Unintentional injuries - such as motor vehicle crashes, fires and burns, drowning, falls, occupational injuries, poisoning, choking, bicycle-related.

Intentional injuries - such as homicide, suicide, rape, domestic violence, child abuse.

Injury Prevention

There are three general strategies to prevent injuries

  1. Educate people about potential risks of injury.
  2. Advocate for individual behavior change or system change by law or administrative rule.
  3. Provide protective factors by product or environmental design.

For example, child safety seat usage shows how the three strategies can be implemented to prevent injuries in children due to motor vehicle crashes.

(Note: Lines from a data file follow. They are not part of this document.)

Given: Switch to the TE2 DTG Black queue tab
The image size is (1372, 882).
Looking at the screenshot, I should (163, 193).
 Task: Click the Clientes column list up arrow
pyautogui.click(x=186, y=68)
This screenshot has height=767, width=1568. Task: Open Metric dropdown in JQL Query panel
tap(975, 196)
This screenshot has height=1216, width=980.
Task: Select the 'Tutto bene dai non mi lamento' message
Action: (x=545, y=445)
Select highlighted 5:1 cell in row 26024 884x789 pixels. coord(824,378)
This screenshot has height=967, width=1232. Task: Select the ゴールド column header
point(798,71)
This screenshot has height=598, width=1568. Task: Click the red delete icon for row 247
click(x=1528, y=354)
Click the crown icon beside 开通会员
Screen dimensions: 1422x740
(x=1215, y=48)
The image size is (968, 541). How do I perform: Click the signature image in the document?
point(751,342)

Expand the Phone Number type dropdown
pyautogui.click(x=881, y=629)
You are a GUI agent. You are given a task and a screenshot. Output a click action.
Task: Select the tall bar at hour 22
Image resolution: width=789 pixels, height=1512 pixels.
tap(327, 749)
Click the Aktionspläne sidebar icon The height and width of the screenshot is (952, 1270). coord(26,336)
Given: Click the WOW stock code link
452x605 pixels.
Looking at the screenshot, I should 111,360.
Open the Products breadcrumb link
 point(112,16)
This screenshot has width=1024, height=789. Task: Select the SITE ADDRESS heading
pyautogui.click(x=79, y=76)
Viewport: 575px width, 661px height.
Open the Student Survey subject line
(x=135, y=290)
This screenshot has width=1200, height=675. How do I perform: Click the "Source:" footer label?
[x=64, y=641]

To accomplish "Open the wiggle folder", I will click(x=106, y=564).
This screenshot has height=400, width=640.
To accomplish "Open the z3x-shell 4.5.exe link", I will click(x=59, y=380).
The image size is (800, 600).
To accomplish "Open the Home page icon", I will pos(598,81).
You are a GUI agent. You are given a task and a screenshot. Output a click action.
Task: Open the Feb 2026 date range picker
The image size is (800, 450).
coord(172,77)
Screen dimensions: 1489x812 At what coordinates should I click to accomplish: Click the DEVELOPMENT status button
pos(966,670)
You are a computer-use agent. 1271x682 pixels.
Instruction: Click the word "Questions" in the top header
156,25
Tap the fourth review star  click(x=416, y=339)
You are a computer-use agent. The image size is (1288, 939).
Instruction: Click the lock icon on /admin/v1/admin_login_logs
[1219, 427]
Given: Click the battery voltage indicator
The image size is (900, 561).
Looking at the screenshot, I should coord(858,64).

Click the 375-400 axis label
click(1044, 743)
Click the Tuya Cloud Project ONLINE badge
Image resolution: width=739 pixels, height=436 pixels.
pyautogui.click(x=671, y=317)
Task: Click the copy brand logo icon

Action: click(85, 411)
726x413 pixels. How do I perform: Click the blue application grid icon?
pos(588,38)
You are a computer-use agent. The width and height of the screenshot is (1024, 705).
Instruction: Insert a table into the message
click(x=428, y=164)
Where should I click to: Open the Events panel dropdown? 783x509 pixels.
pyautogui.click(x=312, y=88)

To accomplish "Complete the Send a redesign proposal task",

  1. Education is necessary to persuade parents to secure their children in car seats every time they ride in a motor vehicle.
  2. Vermont law requires that all children ages birth to 16 be restrained in a federally approved child restraining seat. children ages 8 - 16 years need to be restrained in a safety seat or seatbelt.
  3. Child safety seats, when used correctly, have been shown to be effective in prevention or reducing injuries from a crash.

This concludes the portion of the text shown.